On my last day in the camp I had a beer in the café tent and looked for Michael and Sian, but without hope and to no avail. I was walking up past the church and was thinking about leaving for the last time. I heard my name called and I turned.

“You taught me guitar the other day. You remember?”
“Of course. Have you practiced?”
“The owner took it away. Sorry I did not speak much, some days I am sadder than others.”

“Like everyone.” I shrugged. “Are you trying to get to England?” He shook his head. “I have applied for paperwork In France and I never wanted to come here.” I asked how that had happened. “I left Darfur after our car was shot and we crashed, I broke my leg, but we were very lucky. We were not rich, but I had work as a vet, we had food and we were safe. I lived better than this in my country, but they killed my friend and said that they would kill me.
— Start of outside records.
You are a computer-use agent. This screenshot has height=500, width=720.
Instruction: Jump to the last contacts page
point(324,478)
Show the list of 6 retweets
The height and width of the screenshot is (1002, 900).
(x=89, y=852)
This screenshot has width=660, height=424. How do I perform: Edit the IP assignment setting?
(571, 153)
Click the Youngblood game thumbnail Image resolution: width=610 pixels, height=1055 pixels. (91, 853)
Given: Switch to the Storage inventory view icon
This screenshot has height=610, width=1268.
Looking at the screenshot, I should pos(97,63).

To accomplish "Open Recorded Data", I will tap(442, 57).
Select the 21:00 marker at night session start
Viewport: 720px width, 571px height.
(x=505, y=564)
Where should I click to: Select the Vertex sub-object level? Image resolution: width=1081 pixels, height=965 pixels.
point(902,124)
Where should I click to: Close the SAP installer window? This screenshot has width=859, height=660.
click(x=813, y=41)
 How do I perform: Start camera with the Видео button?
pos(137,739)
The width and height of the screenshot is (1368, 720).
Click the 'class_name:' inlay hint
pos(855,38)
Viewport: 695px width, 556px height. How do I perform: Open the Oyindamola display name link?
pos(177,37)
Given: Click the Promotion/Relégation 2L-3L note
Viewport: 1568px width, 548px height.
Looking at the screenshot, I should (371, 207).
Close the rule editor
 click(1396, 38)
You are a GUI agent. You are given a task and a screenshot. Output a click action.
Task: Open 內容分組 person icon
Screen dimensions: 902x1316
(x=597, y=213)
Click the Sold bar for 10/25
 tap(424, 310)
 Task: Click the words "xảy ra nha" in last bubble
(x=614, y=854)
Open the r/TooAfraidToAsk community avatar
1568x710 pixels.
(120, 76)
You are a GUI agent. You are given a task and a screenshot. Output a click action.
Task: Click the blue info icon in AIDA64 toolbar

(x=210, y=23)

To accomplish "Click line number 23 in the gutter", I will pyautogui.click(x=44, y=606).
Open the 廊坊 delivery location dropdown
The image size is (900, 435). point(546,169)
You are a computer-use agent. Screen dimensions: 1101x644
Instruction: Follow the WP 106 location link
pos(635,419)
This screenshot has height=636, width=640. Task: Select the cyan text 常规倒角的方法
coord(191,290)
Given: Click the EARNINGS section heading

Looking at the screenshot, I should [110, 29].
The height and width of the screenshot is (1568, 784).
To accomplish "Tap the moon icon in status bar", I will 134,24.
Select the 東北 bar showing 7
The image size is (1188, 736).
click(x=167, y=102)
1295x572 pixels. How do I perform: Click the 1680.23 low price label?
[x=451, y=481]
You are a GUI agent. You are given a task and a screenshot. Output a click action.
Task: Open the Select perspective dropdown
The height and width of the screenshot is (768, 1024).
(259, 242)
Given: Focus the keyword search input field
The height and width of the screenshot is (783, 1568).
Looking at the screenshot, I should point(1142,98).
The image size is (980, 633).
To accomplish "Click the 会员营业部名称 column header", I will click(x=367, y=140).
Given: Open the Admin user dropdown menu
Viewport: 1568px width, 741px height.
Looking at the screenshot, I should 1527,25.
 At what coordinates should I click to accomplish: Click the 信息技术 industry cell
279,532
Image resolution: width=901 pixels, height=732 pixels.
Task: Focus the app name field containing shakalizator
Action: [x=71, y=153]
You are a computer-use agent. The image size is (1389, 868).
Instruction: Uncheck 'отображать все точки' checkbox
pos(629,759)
So I went to Khartoum, the people of Khartoum don’t like the people of Darfur, in the same way that people of other countries don’t like foreigners.

The police beat me and burned my arms with cigarettes, they told me they knew where I slept and if they saw me they would kill me.” He shrugged. “I had to leave there too. Italy would not help me, nor Greece. You have to move on.” He looked at the floor for a while. “I wish these things had never happened.” He looked as though he might cry. I asked him how he felt about English politicians not trusting the people of the Jungle.

“David Cameron needs to ask himself if there are bad people in the jungle why did they not stay and be bad in Syria, Darfur or Afghanistan, or Iraq? There are plenty of opportunities to be bad people in these places. There is very little that can be done here, good or bad.” He shrugged and looked as though he might cry. I said goodbye to Rashid, he firmly shook my hand and I left the Jungle.

I said at the beginning that I didn’t agree with open door immigration, but that has nothing to do with what is happening in the Jungle. When these people fled Eritrea, the Sudan, Darfur, Syria and Iraq they were refugees and worthy of help. Now they are near our borders, they are migrants and worthy of nothing but contempt.

There are children without enough food, clothing and completely missing their education along with adults who are willing to work, from backgrounds that many English people would struggle to empathise with. They are deep in filth, despondency and an hour from London.

From the protest that most people in the camp didn’t know of and that most people in the U.K never will. As we examine the firmness of the fences and the ferocity of the dogs we force mere children to take risks that we would not wish upon ourselves.

If there is to be pride in your nation, it is to be taken only in the behaviour of the inhabitants themselves; there is no reason not to be proud of your forebears, the actions of your grandmother and father in times of difficulty. The question is only this: would they, and will your grandchildren, be proud of us?

As I button up my shirt and go to work on Monday, I will look at my reflection in the window of the bus as it ponders through suburban Wokingham. As the rainy season approaches what is normal for others simply should not be. If we do nothing but ignore the suffering of the innocents, whatever reason we give, we are the lost people of the western world.